- Supplied passage:
##############################

CNAs courses offer a much faster entry into the healthcare employment industry. The down side is that a CNA is not a glamorous position due to the fact that they are often tasked with many of the menial tasks that LPNs and RNs are not able to do, due to their own higher and much more important and involved job priorities.
Typically, becoming a CNA requires the following: a High School Diploma or GED and completion of a 6 to 12 week CNA program. CNA classes are typically taught at community and vocational colleges as well as some hospitals.
CNA classroom instruction consists of basic nursing skills, anatomy and physiology, nutrition and infection control. CNA students also gain plenty of hands on experience in their careers and this experience is invaluable and much needed if you are to further your career in nursing and seek to advance to an LPN or RN.
CNAs work long and hard hours and their job includes many responsibilities. CNAs work in a wide variety of settings such as nursing homes, hospitals, adult day care centers, personal homes and assisted living facilities, and in private homes as home health aides. The National Association of Home Care offers national certification for Home health Aides. While a CNA has a faster class to employment time frame, CNAs are the lower skilled, frontline soldiers of the healthcare industry.
Typical CNA duties include:
* Taking a patients vital signs, e.g. Temp and Blood pressure and weight.
* Setting up medical equipment to assist with certain medical procedures.
* Feed, bathe, and dress patients.
* Making up patients beds and keeping the patients room clean.
* Answer calls for help from patients.
* Document or otherwise report observations of patient behavior, complaints, or physical symptoms to nurses.
* Cleaning and sanitizing patient rooms, bathrooms, examination rooms, or other patient areas.
* Change old dressings and apply new clean dressings, slings, stockings, or support bandages, under the direction of nurse or physician.
* Administer medications or treatments, such as catheters, suppositories, irrigations, enemas, massages, or douches, as directed by a physician or nurse.
* Transporting patients via wheelchair or stretcher for various procedures as required and / or ordered by the ordering physicians.
CNAs are required to register in the state in which they live and work in. Each state has its own registry and requirements for maintaining certification. They must also take and pass the National Nurse Aid Assessment Program, or NNAAP of which you can take at your local American Red Cross chapter.

##############################

- Exercise data:
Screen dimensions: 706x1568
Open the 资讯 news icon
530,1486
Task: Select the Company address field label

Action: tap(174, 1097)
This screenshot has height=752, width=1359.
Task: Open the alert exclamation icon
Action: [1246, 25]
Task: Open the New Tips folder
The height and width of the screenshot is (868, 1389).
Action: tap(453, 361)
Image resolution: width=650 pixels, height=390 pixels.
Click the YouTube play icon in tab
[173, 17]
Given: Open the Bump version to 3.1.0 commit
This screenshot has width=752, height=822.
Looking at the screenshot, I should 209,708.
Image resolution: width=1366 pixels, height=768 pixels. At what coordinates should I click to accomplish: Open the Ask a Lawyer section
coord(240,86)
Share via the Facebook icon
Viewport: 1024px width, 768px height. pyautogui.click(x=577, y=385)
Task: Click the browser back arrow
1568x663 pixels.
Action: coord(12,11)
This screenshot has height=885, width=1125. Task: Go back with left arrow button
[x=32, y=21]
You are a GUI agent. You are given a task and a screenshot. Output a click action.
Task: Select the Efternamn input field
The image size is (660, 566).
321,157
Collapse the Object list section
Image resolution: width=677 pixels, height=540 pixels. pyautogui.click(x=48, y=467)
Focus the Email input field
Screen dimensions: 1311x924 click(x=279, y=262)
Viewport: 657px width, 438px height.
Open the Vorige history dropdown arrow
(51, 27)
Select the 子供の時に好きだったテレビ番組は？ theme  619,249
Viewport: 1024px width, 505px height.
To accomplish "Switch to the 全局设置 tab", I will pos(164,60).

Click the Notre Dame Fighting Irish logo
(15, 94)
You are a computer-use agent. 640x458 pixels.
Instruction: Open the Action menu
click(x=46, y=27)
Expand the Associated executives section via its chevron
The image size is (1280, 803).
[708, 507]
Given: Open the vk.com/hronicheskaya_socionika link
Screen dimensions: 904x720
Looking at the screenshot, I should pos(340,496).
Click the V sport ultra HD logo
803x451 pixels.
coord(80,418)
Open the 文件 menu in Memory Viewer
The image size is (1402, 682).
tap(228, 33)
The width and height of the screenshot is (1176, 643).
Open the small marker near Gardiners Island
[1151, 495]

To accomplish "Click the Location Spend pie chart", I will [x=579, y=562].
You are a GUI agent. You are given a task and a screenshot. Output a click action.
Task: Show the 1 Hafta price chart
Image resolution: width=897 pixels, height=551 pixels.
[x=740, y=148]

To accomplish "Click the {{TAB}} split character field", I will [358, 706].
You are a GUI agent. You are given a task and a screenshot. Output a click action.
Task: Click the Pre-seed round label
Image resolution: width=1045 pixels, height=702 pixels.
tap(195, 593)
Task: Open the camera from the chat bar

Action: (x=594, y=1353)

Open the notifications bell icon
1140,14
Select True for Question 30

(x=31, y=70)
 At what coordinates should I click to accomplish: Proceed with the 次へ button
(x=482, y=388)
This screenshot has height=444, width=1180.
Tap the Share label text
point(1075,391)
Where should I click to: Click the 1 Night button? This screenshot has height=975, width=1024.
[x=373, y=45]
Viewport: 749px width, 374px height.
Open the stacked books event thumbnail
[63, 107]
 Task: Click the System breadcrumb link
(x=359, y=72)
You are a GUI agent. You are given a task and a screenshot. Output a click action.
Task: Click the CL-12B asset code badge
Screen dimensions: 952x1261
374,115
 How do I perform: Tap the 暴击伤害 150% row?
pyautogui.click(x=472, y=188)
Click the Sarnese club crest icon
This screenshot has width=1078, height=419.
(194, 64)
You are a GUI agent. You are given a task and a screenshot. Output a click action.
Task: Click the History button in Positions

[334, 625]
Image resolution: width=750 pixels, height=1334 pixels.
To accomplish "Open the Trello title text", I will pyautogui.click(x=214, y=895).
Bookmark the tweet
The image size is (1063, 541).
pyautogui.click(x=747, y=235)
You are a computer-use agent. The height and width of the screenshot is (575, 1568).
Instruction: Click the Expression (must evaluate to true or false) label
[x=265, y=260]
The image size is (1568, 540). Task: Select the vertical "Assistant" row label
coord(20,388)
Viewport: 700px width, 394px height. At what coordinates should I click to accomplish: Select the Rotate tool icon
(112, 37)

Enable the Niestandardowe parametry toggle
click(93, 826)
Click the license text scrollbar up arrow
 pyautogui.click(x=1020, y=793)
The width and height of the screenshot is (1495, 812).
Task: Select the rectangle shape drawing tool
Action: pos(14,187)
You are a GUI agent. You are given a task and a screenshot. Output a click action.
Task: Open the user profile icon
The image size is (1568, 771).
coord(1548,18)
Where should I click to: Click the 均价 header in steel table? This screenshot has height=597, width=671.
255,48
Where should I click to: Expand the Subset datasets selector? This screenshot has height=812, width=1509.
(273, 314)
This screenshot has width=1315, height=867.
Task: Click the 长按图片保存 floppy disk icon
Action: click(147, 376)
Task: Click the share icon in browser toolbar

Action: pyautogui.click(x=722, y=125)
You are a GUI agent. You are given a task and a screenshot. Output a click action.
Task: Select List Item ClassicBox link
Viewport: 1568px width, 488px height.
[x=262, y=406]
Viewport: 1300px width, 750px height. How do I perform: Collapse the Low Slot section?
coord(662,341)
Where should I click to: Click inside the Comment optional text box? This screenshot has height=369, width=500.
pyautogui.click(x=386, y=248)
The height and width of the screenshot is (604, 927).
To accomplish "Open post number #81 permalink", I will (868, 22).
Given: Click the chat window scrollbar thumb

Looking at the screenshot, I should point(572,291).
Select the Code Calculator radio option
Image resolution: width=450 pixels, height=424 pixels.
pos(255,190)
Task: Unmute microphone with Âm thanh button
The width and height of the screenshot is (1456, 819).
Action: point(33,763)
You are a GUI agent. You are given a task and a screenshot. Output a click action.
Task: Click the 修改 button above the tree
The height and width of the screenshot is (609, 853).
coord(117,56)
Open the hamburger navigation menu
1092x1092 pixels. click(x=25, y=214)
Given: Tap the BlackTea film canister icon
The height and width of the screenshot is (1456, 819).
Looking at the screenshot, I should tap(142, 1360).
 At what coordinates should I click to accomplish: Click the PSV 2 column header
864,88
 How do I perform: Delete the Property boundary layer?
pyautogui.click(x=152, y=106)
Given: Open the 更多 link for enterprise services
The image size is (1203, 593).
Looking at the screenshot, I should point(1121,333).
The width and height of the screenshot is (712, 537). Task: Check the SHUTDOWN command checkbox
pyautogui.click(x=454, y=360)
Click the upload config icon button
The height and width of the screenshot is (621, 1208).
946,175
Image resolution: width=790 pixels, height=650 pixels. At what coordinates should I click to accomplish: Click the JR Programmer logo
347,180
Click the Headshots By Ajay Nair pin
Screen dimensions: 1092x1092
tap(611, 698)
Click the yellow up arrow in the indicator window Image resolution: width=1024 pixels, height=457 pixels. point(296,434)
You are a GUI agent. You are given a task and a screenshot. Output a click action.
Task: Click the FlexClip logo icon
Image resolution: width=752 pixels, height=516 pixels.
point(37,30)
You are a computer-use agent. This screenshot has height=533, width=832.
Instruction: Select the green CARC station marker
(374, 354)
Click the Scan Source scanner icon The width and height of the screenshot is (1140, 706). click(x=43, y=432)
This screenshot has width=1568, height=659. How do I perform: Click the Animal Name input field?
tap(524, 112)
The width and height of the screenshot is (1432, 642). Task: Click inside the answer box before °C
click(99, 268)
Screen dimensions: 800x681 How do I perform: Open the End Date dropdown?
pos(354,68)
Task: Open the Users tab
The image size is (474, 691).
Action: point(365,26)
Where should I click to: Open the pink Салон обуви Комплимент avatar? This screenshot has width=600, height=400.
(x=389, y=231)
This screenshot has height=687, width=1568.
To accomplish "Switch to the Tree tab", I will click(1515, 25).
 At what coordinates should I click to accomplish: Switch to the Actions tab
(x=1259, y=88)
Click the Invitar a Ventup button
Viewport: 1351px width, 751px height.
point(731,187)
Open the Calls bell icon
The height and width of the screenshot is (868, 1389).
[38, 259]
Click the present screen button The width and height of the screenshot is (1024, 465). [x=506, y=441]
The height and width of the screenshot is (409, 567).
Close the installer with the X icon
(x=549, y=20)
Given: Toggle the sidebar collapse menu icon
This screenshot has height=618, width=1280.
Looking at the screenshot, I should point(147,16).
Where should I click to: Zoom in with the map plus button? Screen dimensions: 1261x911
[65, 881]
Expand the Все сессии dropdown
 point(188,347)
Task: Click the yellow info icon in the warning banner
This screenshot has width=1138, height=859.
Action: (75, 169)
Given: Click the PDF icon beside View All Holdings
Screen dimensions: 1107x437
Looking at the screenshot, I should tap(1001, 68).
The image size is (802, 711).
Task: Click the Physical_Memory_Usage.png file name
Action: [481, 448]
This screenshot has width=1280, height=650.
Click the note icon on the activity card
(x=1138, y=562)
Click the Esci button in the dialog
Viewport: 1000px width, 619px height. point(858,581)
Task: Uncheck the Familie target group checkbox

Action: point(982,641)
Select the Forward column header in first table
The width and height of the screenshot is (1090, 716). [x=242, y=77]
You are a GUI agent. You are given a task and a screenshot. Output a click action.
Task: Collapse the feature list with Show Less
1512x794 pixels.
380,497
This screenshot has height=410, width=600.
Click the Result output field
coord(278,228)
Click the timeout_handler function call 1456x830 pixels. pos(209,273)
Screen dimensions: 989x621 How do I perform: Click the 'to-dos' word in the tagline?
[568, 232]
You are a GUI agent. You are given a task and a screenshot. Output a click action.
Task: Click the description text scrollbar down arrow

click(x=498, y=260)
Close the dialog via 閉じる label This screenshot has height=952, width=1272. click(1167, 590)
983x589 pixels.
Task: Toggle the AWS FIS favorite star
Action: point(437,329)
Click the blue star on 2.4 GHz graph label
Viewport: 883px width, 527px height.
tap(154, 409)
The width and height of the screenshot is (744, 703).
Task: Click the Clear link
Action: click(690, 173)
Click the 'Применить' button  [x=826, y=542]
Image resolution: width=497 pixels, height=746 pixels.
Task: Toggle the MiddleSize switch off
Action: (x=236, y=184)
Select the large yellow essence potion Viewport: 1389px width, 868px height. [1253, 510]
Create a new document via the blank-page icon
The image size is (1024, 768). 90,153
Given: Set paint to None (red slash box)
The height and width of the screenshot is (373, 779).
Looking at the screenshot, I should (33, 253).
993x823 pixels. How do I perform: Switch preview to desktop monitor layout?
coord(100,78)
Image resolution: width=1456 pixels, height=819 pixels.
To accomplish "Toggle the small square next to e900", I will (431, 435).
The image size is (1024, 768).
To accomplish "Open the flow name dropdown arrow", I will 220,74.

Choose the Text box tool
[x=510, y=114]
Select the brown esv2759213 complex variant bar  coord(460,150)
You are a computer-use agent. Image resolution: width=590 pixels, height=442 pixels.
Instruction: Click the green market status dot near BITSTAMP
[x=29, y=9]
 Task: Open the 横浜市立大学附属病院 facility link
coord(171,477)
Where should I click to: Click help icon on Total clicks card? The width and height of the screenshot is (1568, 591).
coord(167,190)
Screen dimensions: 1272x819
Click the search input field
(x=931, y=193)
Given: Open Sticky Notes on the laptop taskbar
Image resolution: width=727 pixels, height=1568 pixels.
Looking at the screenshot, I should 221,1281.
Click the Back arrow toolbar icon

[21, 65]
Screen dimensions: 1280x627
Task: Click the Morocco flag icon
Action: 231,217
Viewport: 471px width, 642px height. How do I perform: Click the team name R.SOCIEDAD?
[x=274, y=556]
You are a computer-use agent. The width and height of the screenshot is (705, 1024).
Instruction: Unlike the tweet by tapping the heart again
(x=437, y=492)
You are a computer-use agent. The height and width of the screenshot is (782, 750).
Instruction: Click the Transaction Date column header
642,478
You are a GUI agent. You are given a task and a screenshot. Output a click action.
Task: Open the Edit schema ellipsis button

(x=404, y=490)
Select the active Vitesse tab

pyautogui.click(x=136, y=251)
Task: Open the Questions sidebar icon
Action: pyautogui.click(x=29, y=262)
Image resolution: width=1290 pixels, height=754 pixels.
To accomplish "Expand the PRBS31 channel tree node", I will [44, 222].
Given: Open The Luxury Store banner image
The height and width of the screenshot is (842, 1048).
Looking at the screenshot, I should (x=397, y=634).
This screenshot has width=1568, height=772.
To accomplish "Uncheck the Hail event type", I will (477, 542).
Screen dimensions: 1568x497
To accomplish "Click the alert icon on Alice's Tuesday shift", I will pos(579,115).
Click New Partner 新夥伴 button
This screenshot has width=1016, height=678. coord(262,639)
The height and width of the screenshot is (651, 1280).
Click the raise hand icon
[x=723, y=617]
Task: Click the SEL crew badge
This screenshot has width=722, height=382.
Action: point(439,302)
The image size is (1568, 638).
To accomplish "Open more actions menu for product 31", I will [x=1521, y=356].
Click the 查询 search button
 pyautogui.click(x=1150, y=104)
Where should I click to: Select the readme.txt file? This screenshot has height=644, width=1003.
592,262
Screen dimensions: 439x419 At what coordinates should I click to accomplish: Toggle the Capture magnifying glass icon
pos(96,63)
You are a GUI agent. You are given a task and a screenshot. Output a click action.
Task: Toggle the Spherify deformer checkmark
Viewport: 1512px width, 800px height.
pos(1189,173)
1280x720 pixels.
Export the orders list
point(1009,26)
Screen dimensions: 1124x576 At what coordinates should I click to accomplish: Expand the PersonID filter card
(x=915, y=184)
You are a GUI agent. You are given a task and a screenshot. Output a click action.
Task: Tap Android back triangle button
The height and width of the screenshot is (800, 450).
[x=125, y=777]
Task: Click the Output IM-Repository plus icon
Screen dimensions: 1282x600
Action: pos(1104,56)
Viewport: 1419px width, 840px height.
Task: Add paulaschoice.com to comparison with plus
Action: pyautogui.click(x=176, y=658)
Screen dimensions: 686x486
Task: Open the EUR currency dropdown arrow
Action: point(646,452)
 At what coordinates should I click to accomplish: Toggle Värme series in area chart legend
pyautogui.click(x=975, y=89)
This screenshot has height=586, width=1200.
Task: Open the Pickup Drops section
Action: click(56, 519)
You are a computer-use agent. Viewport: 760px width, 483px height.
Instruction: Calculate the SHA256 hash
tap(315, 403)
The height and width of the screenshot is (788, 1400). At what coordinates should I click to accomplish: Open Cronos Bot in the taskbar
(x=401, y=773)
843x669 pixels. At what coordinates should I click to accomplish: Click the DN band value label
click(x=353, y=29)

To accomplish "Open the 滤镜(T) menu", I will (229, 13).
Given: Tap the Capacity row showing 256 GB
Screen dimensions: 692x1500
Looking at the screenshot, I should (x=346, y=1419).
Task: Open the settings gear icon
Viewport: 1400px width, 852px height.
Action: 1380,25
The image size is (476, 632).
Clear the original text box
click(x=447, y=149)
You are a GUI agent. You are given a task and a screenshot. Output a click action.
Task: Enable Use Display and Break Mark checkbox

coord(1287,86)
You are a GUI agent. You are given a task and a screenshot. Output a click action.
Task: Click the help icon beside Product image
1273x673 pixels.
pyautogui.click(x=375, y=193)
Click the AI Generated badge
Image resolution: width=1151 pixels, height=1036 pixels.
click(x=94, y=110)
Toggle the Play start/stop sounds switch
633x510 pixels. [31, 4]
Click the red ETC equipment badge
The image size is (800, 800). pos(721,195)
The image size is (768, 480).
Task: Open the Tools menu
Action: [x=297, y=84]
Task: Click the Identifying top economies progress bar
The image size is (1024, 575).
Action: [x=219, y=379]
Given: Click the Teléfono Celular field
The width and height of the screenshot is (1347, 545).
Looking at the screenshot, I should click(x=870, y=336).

##############################

- Required actions:
a) From the CNA passage, return the text that begins at the words "CNA classroom instruction" and stops after the words "the healthcare industry.".
b) Summarize the CNA passage in two sentences.
The material plays no part in what comes next.

- Response list:
a)
CNA classroom instruction consists of basic nursing skills, anatomy and physiology, nutrition and infection control. CNA students also gain plenty of hands on experience in their careers and this experience is invaluable and much needed if you are to further your career in nursing and seek to advance to an LPN or RN.
CNAs work long and hard hours and their job includes many responsibilities. CNAs work in a wide variety of settings such as nursing homes, hospitals, adult day care centers, personal homes and assisted living facilities, and in private homes as home health aides. The National Association of Home Care offers national certification for Home health Aides. While a CNA has a faster class to employment time frame, CNAs are the lower skilled, frontline soldiers of the healthcare industry.

b) CNA courses offer a much faster entry into healthcare employment and typically require a high school diploma or GED plus a 6 to 12 week program that teaches basic nursing skills, anatomy and physiology, nutrition, and infection control. CNAs work long, hard hours in settings such as nursing homes, hospitals, and private homes, performing duties like taking vital signs, feeding, bathing, and dressing patients, and cleaning patient areas, and they must register in their state and pass the National Nurse Aid Assessment Program.